These range from sensible to utterly useless [1,2,3].
I'd say forget all of this and focus on being a productive developer, building something people want, and ruthlessly avoiding premature optimization. When your application is slow, measure it to find out why, then fix it, and repeat.
1. Let's take #2, "echo is faster than print" - Seriously, is this what we should be worrying about? I can't detect a difference in PHP 5.2.4 across 100,000 echos/prints, so it must not be very big.
2. ++i vs i++ to squeeze out 1 fewer opcode?
3. Using isset($foo{5}) vs a strlen check? I pity the next programmer who has to read and understand the purpose of this code.

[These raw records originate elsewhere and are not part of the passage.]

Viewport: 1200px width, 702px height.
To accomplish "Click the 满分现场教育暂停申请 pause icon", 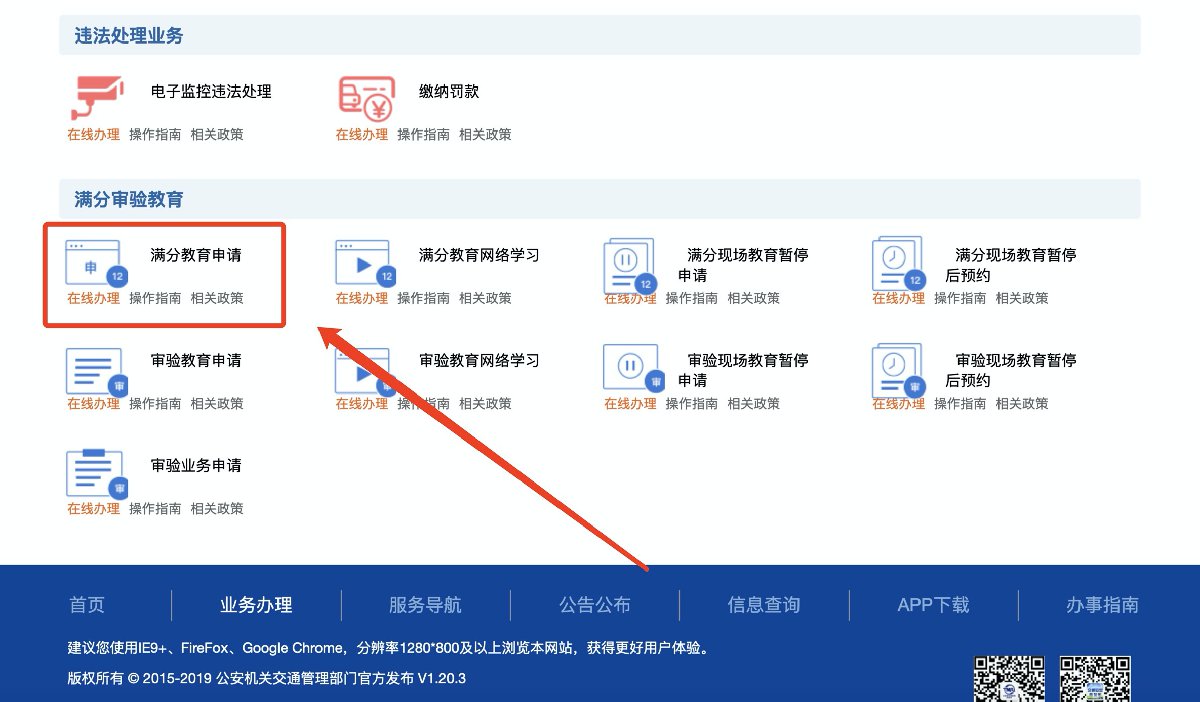I will 630,264.
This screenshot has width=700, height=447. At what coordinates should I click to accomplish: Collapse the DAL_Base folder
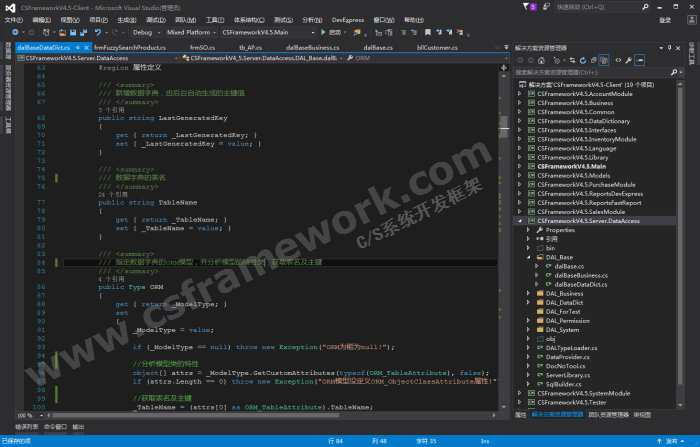[x=527, y=257]
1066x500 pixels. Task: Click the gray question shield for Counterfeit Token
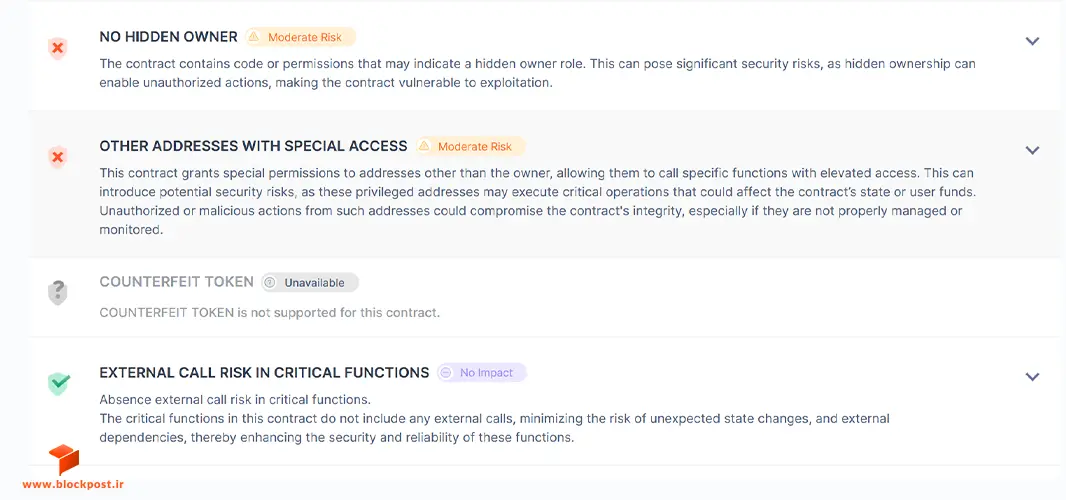click(58, 293)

That's not necessarily true. If the compiler is smart enough it won't recalculate the value of a numeric expression which doesn't contain any variables. On the other hand, dereferencing a variable isn't without cost. Of course, in most cases you'd be dereferencing variables anyway in the test clause, so the original idea, compute loop limits before entering the loop, is correct.:
mbp:~/test doug$ time php -r 'for ($i=1; $i<100000000/10; $i++) {$x++;};'
real 0m5.930s
user 0m5.867s
sys 0m0.026s
mbp:~/test doug$ time php -r '$maxval=100000000/10; for ($i=1; $i<$maxval; $i++) {$x++;};'
real 0m6.999s
user 0m6.907s
sys 0m0.029s
mbp:~/test doug$ time perl -e 'for ($i=1; $i<100000000/10; $i++) {$x++;}'
real 0m2.520s
user 0m2.496s
sys 0m0.010s
mbp:~/test doug$ time perl -e '$maxval=100000000/10; for ($i=1; $i<$maxval; $i++) {$x++;}'
real 0m2.537s
user 0m2.499s
sys 0m0.014s
The results are a little different with Python (maxval1.py computes inline; maxval2 divides in advance and uses variable inline)
mbp:~/test doug$ time python maxval1.py
real 0m2.134s
user 0m1.761s
sys 0m0.276s
mbp:~/test doug$ time python maxval2.py
real 0m1.890s
user 0m1.588s
sys 0m0.278s
Java shows even more of a difference (again, maxval2 sets variable in advance):
mbp:~/test doug$ time java maxval1
real 0m0.174s
user 0m0.116s
sys 0m0.040s
mbp:~/test doug$ time java maxval2
real 0m0.531s
user 0m0.125s
sys 0m0.041s
public class maxval1 {
static int $i, $x;
public static void main(String args[]) throws Exception {
for ($x=$i=1; $i<100000000/10; $i++) {$x++;}
System.out.println($x);
}
}
And maxval2.java:
public class maxval2 {
static int $a, $i, $x;
public static void main(String args[]) throws Exception {
$a=100000000/10;
for ($x=$i=1; $i<$a; $i++) {$x++;}
System.out.println($x);
}
}
Oh, of course - range() is evaluated once in either case. It returns an array, which is then stepped through. The time difference must have been just some inaccuracy. I guess 'time' isn't the best command to use to test efficiency ... or maybe try adding another 0?
Oh, thanks. I redid it using xrange instead of range and the numbers went down to an average (over 20 tries) of about 1.36 sec for maxval1 (which computes endpoint within the xrange) and 1.9 sec for maxval2 (which uses variable in xrange.)
Wow!
Prime2() will calculate the prime numbers 4 times faster then Prime1()? Cool.